Mean F-measure of GFM and F-GFM on each DAG, with 7 different training sizes (50, 100, 200, 500, 1000, 2000, 5000) displayed on a logarithmic scale, averaged over 100 repetitions with random distributions. F-GFM (true) uses the true decomposition, while F-GFM (ILF) uses the decomposition learned with ILF-Compo from the training data.

5.2 Implementation Details

To extract the irreducible label factors, we employ the ILF-Compo algorithm proposed in [4], with \(\alpha =0.01\). To estimate the parameters, we use the standard multinomial logistic regression model from the nnet[8] R package, with weight decay regularization and \(\lambda \) chosen over a 3-fold cross validation.

5.3 Results

The comparative performance results for GFM and F-GFM are displayed in Fig. 3 in terms of mean F-measure on the test set averaged over 100 runs, each time using a new probability instantiation. In order to assess separately the influence of the F-GFM procedure and the label factors discovery procedure ILF-Compo, we present two instantiations of F-GFM: one which uses the true decomposition that can be read from the DAG (true), and one obtained from ILF-Compo based on the training data (ILF).

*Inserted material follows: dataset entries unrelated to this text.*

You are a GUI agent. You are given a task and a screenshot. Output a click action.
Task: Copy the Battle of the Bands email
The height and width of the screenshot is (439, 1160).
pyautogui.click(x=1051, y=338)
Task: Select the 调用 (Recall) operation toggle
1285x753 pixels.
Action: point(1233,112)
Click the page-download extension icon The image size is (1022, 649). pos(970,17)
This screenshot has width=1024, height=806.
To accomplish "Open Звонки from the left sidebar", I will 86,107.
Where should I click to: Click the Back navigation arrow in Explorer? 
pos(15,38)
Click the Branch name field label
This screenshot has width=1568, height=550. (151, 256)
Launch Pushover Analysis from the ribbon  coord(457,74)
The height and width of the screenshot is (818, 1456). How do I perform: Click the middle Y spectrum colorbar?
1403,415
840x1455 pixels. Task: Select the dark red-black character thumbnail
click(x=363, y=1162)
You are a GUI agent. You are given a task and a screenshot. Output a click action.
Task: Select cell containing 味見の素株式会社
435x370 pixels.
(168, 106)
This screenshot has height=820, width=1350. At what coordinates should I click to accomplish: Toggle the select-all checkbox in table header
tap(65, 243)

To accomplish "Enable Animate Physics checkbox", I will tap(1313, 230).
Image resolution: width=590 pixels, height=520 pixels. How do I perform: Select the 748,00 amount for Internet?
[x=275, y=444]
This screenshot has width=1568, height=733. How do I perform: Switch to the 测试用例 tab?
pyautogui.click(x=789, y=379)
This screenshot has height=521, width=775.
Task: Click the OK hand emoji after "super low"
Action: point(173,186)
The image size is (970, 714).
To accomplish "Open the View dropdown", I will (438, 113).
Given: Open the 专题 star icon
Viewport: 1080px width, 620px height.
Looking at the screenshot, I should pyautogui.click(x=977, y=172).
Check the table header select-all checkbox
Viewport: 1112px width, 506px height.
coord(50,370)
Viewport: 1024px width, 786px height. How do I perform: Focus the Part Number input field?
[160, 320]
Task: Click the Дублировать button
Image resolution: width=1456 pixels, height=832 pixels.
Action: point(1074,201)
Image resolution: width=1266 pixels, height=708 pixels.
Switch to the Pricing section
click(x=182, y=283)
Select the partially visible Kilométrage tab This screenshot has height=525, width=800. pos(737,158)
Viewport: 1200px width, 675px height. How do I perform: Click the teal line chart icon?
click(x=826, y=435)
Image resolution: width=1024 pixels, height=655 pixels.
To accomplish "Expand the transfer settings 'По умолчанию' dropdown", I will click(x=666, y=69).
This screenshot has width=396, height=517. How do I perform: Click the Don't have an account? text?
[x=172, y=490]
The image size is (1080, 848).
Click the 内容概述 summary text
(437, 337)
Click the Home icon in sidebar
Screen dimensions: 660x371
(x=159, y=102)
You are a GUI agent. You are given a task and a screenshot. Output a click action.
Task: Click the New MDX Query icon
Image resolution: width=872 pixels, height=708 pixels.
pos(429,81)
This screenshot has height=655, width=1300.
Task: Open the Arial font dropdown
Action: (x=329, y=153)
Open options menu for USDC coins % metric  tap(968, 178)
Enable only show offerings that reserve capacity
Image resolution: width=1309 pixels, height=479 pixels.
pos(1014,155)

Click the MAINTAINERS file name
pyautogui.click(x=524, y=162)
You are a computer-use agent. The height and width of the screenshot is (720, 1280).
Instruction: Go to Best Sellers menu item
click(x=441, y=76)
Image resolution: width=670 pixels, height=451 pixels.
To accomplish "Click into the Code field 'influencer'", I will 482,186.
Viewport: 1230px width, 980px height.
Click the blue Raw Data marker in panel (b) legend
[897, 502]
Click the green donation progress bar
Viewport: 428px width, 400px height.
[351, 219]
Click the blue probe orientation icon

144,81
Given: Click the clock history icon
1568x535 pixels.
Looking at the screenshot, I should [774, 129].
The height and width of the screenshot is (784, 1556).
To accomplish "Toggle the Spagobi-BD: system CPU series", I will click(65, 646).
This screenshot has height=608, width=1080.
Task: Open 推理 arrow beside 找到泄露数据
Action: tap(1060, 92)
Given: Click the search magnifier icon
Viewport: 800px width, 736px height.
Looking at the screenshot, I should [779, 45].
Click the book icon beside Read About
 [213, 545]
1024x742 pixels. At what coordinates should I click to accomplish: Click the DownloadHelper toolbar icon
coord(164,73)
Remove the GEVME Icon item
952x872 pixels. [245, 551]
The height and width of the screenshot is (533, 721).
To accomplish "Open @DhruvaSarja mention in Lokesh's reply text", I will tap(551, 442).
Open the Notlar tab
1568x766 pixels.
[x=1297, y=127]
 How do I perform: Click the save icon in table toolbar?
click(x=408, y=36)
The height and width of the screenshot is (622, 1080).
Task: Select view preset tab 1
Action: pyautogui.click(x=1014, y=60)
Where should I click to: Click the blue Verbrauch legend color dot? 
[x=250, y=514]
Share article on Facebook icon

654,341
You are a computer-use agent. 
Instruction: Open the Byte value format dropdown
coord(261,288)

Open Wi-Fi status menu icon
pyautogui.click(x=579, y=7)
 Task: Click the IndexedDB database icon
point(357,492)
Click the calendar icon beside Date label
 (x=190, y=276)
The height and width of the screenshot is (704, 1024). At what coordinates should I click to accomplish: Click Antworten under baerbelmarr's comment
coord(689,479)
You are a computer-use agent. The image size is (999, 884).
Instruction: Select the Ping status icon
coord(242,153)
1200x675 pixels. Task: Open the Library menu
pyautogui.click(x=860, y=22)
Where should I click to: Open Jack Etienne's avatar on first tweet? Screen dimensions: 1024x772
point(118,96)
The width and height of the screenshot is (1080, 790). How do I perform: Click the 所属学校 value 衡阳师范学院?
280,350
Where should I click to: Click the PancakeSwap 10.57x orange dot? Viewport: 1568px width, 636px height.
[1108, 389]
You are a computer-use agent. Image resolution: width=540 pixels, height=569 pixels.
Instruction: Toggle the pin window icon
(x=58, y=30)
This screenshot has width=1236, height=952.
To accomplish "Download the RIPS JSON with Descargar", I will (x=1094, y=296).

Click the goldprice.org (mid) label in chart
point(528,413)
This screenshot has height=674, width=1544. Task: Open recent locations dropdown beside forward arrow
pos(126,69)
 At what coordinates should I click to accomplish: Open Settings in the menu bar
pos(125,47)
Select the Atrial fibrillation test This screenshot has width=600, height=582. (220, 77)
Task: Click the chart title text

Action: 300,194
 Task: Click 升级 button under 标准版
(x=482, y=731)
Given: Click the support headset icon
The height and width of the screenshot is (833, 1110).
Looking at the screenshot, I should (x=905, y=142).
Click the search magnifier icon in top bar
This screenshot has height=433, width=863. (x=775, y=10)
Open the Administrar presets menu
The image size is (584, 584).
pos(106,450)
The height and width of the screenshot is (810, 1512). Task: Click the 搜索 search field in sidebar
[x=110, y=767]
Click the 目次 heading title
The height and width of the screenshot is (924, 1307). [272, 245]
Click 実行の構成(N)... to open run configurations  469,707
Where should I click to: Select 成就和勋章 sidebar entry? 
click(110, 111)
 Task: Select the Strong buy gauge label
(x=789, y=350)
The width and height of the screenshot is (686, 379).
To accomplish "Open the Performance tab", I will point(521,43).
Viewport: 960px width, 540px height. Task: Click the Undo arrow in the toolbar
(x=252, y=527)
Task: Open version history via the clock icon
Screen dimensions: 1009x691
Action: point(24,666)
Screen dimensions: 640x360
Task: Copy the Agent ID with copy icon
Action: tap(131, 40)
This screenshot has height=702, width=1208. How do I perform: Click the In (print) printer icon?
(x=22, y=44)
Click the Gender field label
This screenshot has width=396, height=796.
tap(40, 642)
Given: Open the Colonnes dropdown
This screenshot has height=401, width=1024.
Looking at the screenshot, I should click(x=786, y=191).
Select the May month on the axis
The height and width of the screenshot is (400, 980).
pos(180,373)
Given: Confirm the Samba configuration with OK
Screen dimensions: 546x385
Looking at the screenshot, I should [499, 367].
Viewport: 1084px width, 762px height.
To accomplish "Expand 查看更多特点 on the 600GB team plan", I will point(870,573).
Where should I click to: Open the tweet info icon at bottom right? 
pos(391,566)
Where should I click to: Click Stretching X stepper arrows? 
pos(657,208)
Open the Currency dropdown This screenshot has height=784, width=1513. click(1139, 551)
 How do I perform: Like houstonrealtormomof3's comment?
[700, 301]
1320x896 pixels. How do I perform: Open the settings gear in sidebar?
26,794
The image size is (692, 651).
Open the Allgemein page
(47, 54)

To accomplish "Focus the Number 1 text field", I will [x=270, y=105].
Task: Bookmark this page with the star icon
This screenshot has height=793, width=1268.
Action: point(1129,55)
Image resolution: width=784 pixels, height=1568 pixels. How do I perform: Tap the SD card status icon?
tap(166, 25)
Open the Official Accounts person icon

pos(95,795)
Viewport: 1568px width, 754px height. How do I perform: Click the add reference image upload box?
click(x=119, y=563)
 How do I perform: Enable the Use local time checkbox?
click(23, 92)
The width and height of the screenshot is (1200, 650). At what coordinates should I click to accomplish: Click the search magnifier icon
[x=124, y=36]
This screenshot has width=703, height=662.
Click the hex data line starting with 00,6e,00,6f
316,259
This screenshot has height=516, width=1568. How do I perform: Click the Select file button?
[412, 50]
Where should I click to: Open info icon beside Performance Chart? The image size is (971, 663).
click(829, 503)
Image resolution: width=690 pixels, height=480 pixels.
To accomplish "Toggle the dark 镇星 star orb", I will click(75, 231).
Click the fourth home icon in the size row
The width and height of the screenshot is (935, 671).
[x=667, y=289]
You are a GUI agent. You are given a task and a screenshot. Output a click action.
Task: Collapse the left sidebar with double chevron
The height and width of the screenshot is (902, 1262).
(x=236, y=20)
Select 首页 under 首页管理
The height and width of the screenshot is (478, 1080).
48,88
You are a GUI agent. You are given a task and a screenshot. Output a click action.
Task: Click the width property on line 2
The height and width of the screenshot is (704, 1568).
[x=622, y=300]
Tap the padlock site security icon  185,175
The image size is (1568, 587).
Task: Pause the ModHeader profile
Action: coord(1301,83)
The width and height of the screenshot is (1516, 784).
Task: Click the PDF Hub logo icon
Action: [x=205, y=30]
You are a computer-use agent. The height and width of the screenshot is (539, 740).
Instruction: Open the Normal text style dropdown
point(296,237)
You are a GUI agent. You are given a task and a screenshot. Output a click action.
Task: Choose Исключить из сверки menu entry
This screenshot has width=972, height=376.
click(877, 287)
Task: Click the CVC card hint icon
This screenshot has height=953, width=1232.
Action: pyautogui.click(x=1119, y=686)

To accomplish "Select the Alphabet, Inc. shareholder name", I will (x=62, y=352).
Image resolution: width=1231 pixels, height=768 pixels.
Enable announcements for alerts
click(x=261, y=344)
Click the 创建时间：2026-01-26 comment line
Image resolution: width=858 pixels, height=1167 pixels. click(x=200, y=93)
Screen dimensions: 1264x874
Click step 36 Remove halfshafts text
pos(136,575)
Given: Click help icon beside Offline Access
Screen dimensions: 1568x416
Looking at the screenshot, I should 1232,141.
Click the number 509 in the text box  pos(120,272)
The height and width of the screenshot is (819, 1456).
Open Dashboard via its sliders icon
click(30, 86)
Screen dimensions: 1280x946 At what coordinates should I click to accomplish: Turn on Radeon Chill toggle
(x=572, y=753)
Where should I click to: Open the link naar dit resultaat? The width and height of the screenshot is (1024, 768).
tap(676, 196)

As expected, the more date available for training, the more accurate the parameter estimates, and thus the better the mean F-measure on the test set. F-GFM based on ILF-compo outperforms the original GFM method, sometimes by a significant margin (see Fig. 3c and d with small sample sizes). Interestingly, F-GFM based on ILF performs not only better than GFM, but also better than F-GFM based on the true label factor decomposition, especially in the last case with a single ILF of size 8 with small sample sizes. The reason is that the label conditional independencies extracted by ILF-Compo are actually observed in the small training sets while being false in the true distribution. As these false label conditional independencies are found almost valid in these small samples - at least from a numerical point of view - they are exploited by F-GFM to reduce the number of parameters. This is not surprising as Binary Relevance is sometimes shown to outperform other sophisticated MLC techniques exploiting the label correlations while being based on wrong assumptions when training data are insufficient [6]. The same remark holds for the Naive Bayes model in standard multi-class learning tasks, which wrongly assumes the features to be independent given the output. It is also worth noting that F-GFM with the learned ILF decomposition behaves usually as good or better than F-GFM based on the ground truth ILF decomposition.

6 Conclusion

We discussed a method to improve the exact F-measure maximization algorithm (GFM), for multi-label classification, assuming the label set can be partitioned into conditionally independent subsets given the input features. In the general case, \(m^2 + 1\) parameters are required by GFM, to solve the problem in \(O(m^3)\) operations. In this work, we show that the number of parameters can be reduced further to \(m^2/n\), in the best case, assuming the label set can be partitioned into n conditionally independent subsets. As the label partition needs to be estimated from the data beforehand, we use first the procedure proposed in [4] that finds such partition and then infer the required parameters locally in each label subset. The latter are aggregated and serve as input to GFM to form the Bayes-optimal prediction. Our experimental results on a synthetic problem exhibiting various forms of label inpedendencies demonstrate noticeable improvements in terms of F-measure over the standard GFM approach. Interestingly, F-GFM was shown to take advantage of purely fortuitous label independencies in small training sets, despite being false in the underlying distribution, to reduce further the number of parameters, while performing better than F-GFM based on the true decomposition. This is not surprising as Binary Relevance is sometimes shown to outperform other sophisticated MLC techniques exploiting the label correlations while being based on wrong assumptions when training data are insufficient [6]. Future work will be aimed at reducing further the number of parameters and the overall complexity of the inference algorithm. Large real-world MLC problems will also be considered in the future.